The court was told that when Kouao left France for London in March of 1999 she was being pursued by the French authorities, after wrongly being paid 2,000 in child benefit.

Cigarette burns

Once in England they lived in a grim hostel at Harlesden, north-west London. Kouao got a job as a hospital cleaner, leaving Victoria with a childminder.

Kouao, 44. then met Manning, 28, when she got on the bus he was driving. He had never had a girlfriend. Within weeks of that meeting Kouao and Victoria moved in with him.

Victoria was first taken to hospital on 14 July 1999. Avril Cameron, the daughter of the childminder caring for the little girl whilst Kouao worked, was horrified to see cuts and bruises on Victoria's hands and legs, as well as what looked like cigarette burns.

The doctors who first saw her at the Central Middlesex Hospital were worried enough to alert police and social services.

Victoria was placed under a 72-hour protection order preventing a furious Kouao from removing her from the hospital.

But Dr Ruby Schwartz, the consultant paediatrician at the hospital, diagnosed the skin complaint scabies and Anna was allowed to return to the flat in Tottenham.

'Blinding incompetence'

Ten days later Victoria was taken to the North Middlesex hospital with severe scalding to her head. Kouao claimed the little girl had poured boiling water over herself to stop the itching caused by the scabies, but the hospital found no evidence of the disease.

Doctors and nurses were extremely concerned by injuries on Victoria's body, including marks that looked like they were made by a belt buckle.

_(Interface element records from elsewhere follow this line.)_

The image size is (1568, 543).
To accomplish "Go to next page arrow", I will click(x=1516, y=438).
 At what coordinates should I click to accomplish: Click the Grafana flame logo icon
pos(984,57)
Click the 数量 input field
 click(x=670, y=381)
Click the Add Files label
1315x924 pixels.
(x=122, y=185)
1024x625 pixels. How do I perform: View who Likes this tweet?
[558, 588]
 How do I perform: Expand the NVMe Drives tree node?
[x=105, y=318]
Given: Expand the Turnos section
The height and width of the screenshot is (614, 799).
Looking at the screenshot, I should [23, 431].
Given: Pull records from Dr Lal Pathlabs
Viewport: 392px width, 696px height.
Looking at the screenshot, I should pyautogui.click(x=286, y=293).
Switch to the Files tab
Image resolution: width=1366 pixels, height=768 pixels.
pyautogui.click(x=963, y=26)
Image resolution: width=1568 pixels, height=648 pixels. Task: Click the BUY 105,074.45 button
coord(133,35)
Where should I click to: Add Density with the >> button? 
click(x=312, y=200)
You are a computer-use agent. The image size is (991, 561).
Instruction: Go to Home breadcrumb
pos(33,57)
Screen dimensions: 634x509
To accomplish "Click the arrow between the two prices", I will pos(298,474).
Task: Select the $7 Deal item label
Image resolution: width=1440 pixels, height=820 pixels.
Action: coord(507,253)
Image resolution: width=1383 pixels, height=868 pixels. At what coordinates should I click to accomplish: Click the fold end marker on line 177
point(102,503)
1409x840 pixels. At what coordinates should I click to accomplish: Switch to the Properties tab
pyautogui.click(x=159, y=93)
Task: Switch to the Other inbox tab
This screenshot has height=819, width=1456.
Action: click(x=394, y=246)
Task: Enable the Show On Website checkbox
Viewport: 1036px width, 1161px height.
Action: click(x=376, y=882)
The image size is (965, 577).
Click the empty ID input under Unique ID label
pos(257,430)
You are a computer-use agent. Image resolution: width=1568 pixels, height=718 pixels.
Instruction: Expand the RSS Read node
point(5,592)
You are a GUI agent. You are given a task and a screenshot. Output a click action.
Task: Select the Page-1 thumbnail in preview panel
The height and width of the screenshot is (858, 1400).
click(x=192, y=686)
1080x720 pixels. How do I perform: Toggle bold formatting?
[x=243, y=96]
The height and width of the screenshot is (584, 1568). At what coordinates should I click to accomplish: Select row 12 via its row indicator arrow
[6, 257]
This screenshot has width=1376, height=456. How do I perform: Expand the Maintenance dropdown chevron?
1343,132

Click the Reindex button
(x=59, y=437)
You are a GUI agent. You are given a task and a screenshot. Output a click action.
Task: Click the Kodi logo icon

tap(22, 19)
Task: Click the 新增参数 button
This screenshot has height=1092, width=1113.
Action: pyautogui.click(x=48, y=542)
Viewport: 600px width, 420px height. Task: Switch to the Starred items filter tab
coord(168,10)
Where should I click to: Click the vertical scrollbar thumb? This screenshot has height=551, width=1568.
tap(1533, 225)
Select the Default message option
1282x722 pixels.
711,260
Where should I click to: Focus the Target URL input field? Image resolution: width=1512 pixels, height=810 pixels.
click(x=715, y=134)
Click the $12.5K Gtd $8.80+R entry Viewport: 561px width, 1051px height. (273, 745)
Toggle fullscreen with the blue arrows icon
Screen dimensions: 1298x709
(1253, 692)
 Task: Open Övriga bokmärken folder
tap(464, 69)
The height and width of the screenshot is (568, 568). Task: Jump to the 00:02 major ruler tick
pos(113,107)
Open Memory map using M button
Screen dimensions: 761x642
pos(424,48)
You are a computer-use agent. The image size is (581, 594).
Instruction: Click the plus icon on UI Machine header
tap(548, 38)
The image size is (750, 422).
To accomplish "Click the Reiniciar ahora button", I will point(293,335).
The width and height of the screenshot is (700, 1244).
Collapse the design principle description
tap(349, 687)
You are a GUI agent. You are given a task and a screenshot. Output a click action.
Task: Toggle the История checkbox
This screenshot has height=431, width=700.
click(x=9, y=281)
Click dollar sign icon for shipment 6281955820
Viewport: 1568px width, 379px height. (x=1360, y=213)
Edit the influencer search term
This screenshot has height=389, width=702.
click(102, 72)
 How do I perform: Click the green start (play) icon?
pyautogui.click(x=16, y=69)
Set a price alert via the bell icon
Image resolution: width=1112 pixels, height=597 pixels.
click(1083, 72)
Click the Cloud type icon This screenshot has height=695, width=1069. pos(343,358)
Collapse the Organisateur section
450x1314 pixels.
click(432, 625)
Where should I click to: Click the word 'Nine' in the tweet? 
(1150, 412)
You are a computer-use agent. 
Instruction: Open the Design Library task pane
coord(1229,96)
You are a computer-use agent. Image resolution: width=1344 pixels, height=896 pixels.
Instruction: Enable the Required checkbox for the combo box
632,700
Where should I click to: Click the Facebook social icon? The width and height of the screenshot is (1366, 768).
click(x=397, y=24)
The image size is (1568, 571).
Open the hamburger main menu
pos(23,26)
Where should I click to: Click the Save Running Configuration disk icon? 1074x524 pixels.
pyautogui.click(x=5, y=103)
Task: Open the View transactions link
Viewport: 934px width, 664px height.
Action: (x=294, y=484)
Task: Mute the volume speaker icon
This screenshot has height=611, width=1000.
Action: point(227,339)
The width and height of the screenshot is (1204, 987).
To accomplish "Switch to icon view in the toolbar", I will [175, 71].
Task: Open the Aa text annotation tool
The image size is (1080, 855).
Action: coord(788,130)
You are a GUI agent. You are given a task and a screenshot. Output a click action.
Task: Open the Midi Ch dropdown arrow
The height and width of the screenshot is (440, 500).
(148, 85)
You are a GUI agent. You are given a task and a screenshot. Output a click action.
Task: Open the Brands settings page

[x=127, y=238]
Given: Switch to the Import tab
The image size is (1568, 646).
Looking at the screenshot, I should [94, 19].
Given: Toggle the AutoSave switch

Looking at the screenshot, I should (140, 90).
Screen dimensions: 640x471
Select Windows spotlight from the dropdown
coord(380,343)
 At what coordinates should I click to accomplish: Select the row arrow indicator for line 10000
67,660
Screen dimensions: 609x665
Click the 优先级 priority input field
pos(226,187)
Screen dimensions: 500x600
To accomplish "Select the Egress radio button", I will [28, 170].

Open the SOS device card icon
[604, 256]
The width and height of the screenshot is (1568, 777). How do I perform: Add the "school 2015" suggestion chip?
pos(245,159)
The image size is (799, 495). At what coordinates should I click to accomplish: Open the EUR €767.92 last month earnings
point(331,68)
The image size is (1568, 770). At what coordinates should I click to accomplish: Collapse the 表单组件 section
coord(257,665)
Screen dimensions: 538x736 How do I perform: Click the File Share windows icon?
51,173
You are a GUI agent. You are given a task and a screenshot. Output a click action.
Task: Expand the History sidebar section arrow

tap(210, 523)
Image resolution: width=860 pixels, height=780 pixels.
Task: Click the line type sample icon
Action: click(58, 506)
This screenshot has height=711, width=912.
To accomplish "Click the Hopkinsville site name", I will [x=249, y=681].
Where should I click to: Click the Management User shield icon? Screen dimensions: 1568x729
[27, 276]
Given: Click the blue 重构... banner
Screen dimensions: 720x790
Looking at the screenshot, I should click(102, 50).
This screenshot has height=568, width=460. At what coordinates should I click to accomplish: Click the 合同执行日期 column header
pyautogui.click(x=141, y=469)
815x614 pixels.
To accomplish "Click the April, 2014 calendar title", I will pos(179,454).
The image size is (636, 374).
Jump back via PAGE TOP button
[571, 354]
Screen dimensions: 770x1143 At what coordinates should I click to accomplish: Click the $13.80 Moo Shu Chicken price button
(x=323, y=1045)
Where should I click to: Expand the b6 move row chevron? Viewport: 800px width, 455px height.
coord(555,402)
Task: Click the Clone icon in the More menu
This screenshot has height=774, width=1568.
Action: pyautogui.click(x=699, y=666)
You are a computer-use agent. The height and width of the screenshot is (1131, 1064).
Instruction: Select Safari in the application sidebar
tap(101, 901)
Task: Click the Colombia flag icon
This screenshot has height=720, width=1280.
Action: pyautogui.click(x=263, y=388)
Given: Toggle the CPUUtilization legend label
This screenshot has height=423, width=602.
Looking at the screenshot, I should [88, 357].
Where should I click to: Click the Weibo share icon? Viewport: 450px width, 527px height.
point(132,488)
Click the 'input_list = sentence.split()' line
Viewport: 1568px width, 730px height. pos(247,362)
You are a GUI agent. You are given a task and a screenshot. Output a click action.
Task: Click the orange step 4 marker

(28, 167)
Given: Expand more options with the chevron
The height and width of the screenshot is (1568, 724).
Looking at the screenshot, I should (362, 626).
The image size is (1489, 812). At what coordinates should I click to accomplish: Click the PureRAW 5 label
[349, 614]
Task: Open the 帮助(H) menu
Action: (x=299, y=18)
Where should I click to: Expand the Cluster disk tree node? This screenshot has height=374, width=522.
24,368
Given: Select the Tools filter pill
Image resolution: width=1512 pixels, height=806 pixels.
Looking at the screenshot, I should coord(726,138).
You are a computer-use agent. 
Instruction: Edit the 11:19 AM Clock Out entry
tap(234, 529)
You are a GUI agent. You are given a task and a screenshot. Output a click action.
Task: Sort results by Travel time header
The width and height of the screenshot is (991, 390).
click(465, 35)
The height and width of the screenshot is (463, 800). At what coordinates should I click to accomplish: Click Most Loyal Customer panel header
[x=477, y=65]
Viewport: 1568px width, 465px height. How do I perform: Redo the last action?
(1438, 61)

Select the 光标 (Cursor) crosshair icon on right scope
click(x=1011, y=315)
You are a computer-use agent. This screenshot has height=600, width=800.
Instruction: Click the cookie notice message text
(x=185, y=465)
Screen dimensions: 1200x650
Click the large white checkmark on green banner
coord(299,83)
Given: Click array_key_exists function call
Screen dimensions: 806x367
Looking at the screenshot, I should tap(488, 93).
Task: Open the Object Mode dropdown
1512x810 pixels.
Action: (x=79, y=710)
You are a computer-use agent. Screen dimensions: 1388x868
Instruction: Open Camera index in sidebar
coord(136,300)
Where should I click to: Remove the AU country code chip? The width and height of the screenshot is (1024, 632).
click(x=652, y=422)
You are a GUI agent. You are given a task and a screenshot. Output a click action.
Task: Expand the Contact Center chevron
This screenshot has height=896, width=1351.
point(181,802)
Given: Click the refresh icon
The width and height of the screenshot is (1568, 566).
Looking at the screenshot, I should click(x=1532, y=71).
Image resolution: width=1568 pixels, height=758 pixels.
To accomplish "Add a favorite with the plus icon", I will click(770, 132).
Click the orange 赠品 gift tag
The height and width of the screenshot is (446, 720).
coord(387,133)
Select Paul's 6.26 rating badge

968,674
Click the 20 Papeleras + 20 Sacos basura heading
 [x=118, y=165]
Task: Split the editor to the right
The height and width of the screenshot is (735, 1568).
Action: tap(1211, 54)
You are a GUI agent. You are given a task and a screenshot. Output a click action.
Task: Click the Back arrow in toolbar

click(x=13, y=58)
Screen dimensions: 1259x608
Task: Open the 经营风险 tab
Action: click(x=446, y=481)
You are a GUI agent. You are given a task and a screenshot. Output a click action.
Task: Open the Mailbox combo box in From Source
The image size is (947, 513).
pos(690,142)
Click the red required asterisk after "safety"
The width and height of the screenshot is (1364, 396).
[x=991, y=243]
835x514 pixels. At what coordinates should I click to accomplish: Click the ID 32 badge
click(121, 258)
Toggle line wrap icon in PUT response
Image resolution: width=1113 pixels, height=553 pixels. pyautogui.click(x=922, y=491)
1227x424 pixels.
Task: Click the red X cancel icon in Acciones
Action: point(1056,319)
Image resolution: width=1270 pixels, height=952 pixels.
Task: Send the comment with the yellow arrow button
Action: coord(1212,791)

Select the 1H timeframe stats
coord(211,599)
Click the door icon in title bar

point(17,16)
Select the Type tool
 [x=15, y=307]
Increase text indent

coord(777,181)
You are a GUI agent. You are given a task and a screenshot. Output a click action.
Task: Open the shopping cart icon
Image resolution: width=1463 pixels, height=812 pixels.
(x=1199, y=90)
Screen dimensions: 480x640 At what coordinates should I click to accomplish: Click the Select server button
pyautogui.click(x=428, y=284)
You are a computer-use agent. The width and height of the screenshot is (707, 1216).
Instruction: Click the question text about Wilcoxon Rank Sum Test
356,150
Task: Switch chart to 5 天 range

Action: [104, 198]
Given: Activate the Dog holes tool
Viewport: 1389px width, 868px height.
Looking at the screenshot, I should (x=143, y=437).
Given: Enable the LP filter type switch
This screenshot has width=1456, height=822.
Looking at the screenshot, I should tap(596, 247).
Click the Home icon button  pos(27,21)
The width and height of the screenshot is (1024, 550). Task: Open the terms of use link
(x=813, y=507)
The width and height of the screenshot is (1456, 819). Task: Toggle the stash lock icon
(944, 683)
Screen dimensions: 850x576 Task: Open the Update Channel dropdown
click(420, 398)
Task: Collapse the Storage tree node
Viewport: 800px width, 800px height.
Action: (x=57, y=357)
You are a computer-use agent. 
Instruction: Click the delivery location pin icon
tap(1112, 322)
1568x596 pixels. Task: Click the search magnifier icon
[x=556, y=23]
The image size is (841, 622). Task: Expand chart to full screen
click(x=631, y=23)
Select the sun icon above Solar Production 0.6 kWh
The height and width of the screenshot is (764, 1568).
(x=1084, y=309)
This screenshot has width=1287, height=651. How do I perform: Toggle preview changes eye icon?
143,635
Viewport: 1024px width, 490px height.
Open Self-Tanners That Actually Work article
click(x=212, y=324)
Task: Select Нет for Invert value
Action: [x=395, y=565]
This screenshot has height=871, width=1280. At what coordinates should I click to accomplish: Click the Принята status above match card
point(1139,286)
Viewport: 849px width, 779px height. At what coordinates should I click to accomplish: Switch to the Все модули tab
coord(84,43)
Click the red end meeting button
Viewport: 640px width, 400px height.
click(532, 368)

Once again the system failed Victoria through what was described in court as the blinding incompetence of the people meant to protect her.

Kouao and the child were seen by a social worker from Haringey Council and a police child protection officer. They decided that the injuries were probably accidental and allowed Victoria to return home.

They should have visited the flat where Victoria was living before discharging her from hospital, but they were worried about catching scabies so put that off for nearly two weeks.

[Victoria] was used by another force, another demonic force

Pastor Pascal Orome
From then on, Kouao kept Victoria away from hospitals turning instead to churches. Kouao, claiming to be Victoria's mother, said the child had demons inside her which were making her incontinent.

One of the places she went was the Mission Ensemble de Christ in south London. Pastor Pascal Orome says they offered prayers for the child to cast out the devil.

Now he says he understands the role that Kouao was playing.

"[Victoria] was used by another force, another demonic force. It cannot be her but maybe the mother, who was using her... She doesn't behave like an eight-year-old, she behaves like a 40-year-old person."

The last church that Kouao went to was the Universal Church of the Kingdom of God in north London.

The child was so ill that the pastor who saw her insisted she should be taken to hospital. She died the next day - the day the church was planning to hold a service of deliverance for her, a service to cast out the devil.